EXTRACT:
—————

Celestún, Yucatán — A decade ago, fisherman Carlos Andrés Gómez would leave before dawn from Celestún and return with his boat full. A hundred kilograms of grouper in a day was routine. Today, he sometimes finds none. “Here in Celestún it’s already very difficult to find grouper; fishing for it is just a memory,” he says, a sentiment shared by thousands of coastal families across the peninsula.
Gómez’s experience reflects a crisis that statistics can no longer hide. The state government acknowledges a 17% drop in grouper-related fish production over the past decade, and the National Fisheries Charter warns that the fishery historically supports about 12,000 fishers and their families along Yucatan’s coastline. Fish processors, cooperatives, boat owners, and entire communities feel the weight of a collapsing fishery.
But there is news the sector has been waiting for: after more than a decade without updates, the Grouper Fishery Management Plan for Yucatan — originally published in 2014 — is in its final phase of institutional review and is expected to be published in the Official Gazette of the Federation this year. If that happens, the real challenge begins.
A Design That Was Born Old
The original 2014 document arrived in a very different context. Grouper was still abundant in several parts of the Gulf, cooperatives operated with acceptable margins, and pressure on reefs had not reached current levels. For years, that plan was the legal and technical framework regulating one of the country’s most important fisheries. But time — and overexploitation — left it obsolete.

—————

RAW DATA:
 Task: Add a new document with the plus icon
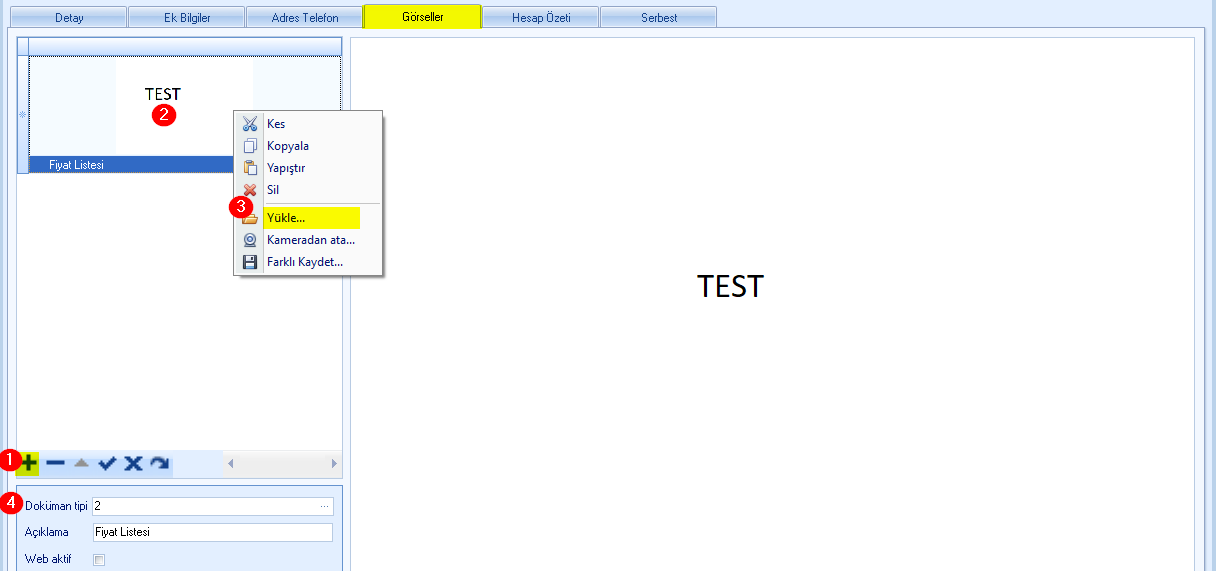[30, 463]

—————

HOW TO COMPLETE THIS TASK:
From the article on Yucatan's grouper fishery, list every group it says feels the weight of a collapsing fishery.

RESPONSE:
- Fish processors
- Cooperatives
- Boat owners
- Entire communities